Thankyou for your enlightening reply, I resonate with what your saying and your experience and it’s hard for me to know somethings not quite right within me, but then to also believe that they just arnt doing enough to show me they love me and support me…. Means I’m going in this back and forth in my mind, it’s true it’s just co-dependency I’m finding hard to see what I SHOULD be feeling like because my emotions just get the better of me.

 

im trying to stop doing subconscious things for his attention and I realise this is pretty much my whole identity… unconsciously mirroring him or moving in ways so he finds me attractive…. I think I don’t have my own identity either….

 

he’s very secure but not very emotional, so when I explain deep concepts for my thinking he really doesn’t get it and we end up even further from fixing it….. maybe my life has guided me to the relationship where I HAVE to learn to be alone ….. as I’ve always had boyfriends as being a kid was so emotionally wrecked for me only the love from a boy gave me anything so I’d do anything for it 

 

what was the first step you took? And do you still have moments now?

Re: Realising your co-dependent and how to navigate this

I’m managing the insane ness it feels to try to not be codependent…. How are you?

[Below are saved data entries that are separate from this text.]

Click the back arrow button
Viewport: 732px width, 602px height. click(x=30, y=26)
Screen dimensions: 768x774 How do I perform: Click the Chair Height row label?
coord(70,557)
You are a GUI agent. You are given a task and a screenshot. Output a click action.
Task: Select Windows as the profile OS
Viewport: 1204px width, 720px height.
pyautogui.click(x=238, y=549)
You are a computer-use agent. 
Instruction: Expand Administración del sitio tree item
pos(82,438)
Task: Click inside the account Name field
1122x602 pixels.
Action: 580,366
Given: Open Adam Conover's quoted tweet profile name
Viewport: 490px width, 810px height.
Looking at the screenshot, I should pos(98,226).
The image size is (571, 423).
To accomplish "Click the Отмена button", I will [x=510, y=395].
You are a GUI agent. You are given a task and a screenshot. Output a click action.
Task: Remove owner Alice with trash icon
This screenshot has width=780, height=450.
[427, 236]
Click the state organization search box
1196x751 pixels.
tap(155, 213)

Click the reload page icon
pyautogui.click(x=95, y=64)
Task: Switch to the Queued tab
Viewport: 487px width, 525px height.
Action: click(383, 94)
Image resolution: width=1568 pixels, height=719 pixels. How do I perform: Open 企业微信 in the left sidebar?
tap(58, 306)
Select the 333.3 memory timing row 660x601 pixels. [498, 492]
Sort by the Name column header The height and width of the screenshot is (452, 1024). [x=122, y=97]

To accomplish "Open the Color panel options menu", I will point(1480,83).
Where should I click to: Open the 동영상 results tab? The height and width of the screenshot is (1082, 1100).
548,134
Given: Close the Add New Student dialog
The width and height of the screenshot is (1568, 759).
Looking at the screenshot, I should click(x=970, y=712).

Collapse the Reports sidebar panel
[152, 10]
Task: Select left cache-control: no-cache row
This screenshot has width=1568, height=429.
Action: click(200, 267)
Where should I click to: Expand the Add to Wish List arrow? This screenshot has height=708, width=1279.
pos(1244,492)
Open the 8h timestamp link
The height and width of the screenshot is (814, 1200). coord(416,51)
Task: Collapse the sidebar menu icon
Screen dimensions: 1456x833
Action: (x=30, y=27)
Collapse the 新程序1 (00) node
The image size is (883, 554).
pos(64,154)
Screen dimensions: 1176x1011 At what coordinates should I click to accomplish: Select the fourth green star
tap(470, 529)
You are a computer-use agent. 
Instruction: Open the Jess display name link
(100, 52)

Re: Realising your co-dependent and how to navigate this

The fact that you have the awareness of what you are doing is a great start @Oshun . For me, the person I was dependent in was also very stable and not emotional. I think that’s why it gave me stability, or so I thought. I think I live off their stability as I tried to find my own identity.

 

 The first step for me was for once honestly reaching out for help with a commitment to get better. My life was at a point where I knew I’d be dead very soon the way I was going.

 

In the past, it was others who wanted me to get better. But after 15 years of struggling and fighting myself, I had to let go and surrender to say I needed help and was ready for it.

 

MBT treatment was extremely difficult. I saw others drop away and not continue. I was on the verge of giving up many times. But I’m glad I stuck to it. That’s why I’m here.

 

There is hope. Things will get better.

Re: Realising your co-dependent and how to navigate this

Also, I never had to fight not being co-dependent. It sort of fell away as I went through therapy. This was the same with self-harm. I didn’t have to actively try and stop. It just happened. @Oshun 

 

But yes, I can relate to the insane-ness.